SUPPLIED DATA below:
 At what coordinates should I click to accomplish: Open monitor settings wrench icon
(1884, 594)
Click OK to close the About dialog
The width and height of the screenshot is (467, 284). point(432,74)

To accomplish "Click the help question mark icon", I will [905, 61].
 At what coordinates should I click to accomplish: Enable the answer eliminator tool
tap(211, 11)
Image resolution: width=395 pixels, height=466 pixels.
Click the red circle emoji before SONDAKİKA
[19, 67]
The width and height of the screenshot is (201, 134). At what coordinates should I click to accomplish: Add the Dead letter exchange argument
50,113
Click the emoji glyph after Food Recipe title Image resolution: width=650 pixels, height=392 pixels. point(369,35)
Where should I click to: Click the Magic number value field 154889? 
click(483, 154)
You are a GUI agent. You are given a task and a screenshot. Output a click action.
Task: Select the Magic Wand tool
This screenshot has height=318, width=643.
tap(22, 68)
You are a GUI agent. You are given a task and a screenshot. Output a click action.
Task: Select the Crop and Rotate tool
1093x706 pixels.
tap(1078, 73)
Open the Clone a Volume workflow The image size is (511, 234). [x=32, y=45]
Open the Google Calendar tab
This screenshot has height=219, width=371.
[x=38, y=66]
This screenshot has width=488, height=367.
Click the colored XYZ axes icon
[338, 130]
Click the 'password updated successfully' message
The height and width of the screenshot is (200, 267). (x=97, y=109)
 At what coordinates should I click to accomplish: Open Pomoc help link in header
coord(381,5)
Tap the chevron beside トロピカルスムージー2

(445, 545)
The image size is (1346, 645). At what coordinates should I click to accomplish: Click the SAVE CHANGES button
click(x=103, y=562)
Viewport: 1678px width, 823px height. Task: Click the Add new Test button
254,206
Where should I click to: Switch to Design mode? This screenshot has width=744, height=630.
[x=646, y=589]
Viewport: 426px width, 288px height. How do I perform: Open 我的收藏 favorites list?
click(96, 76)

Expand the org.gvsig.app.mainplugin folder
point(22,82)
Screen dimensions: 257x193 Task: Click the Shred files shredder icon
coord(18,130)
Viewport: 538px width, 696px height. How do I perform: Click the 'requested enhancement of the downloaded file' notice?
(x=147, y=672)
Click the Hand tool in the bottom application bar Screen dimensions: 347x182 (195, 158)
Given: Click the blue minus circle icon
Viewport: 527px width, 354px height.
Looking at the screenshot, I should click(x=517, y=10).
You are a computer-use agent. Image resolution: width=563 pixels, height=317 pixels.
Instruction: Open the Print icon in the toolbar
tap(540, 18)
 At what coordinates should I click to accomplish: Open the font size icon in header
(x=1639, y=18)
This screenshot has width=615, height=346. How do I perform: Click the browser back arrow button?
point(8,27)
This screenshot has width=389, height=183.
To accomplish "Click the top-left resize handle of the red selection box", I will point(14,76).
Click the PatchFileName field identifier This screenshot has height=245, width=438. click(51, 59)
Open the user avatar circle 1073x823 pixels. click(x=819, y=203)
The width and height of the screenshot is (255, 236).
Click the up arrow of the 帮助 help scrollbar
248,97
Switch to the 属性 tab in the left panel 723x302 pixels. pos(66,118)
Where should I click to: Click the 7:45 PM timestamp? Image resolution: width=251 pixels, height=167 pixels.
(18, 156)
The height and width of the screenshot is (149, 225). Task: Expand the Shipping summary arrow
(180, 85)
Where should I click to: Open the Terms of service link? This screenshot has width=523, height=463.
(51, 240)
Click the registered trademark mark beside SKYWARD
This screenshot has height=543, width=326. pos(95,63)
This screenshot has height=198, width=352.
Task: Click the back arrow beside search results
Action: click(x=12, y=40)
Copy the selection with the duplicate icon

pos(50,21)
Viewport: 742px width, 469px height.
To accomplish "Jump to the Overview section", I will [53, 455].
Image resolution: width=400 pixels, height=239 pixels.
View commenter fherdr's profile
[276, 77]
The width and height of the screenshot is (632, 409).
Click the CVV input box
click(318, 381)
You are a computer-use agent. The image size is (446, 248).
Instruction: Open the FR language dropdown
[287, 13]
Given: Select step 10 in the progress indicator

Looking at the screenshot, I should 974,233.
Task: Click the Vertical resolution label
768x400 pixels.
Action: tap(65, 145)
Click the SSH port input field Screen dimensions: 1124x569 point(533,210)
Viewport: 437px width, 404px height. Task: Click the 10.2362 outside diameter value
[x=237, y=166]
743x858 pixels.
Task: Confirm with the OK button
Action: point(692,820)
End of SUPPLIED DATA.
[WHAT TO PRODUCE]
Your answer should be the lines from the one that contains "Click the SSH" through the last line of the material, copied exactly.

[SOLUTION FOR THIS EXERCISE]
Click the SSH port input field Screen dimensions: 1124x569 point(533,210)
Viewport: 437px width, 404px height. Task: Click the 10.2362 outside diameter value
[x=237, y=166]
743x858 pixels.
Task: Confirm with the OK button
Action: point(692,820)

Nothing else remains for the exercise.